> _Dokument_
>>>>
Vielen Dank für Eure Antworten! Die Anmerkung, den Verstand zu nutzen und sein System up to date zu halten, ist natürlich nachvollziehbar. Meine Frage bezogen auf die "Ungepatchtheit" des Systems ist absichtlich gestellt gewesen, da es immer einen Zeitraum zwischen Lücke und Patch gibt, in dem man nackt dasteht. SELinux erscheint mir für den interessierten Heimanwender sehr fordernd zu sein. AppArmor finde ich eine super Idee. Ich frage aus den Augen eines Heimanwenders, der sich - soweit ihm zeitlich möglich - vertieft mit Linux beschäftigt. Leider obliegt mir im Alltag nicht die Möglichkeit, mir die Kenntnisse eines langjährigen (z.B. Systemadmins) Profis anzulesen, daher suchte ich die Expertise dieses geschätzten Forums. Ich möchte mich als einen restriktiven Internet-Nutzer bezeichnen, der prinzipiell jeden anzuklickenden Link hinterfragt und somit wahrscheinlich nicht in das klassische Befallsspektrum gehören sollte. Da ich diese Thematik wichtig finde, wollte ich dieses Thema eröffnen, das mich bis jetzt schon sehr bereichert hat.
<<<<
> _Gespeicherte Daten_
>>>>
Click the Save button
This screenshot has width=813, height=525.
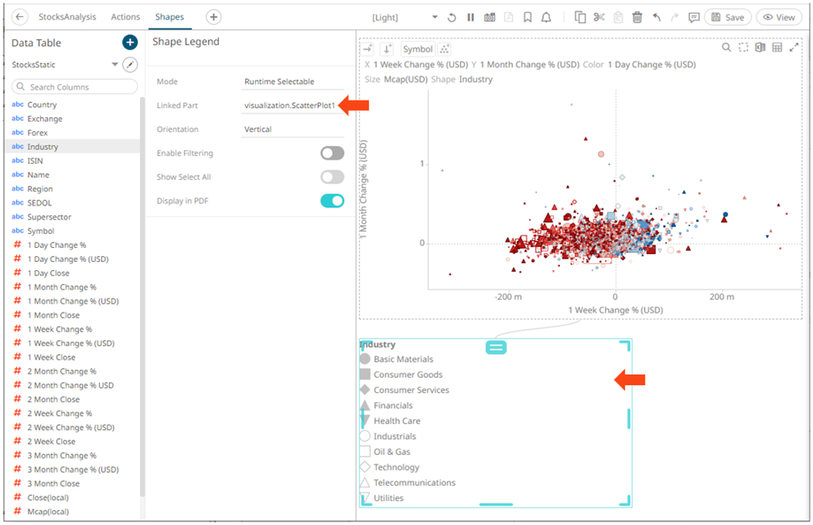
<<<<
> _Ziel der Aufgabe_
Übertragen Sie diesen Satz aus dem Forumsbeitrag zur Linux-Sicherheit ins Englische: „SELinux erscheint mir für den interessierten Heimanwender sehr fordernd zu sein.“ Stützen Sie sich allein auf den Text.

> _Die Antwort_
To me, SELinux seems very demanding for the interested home user.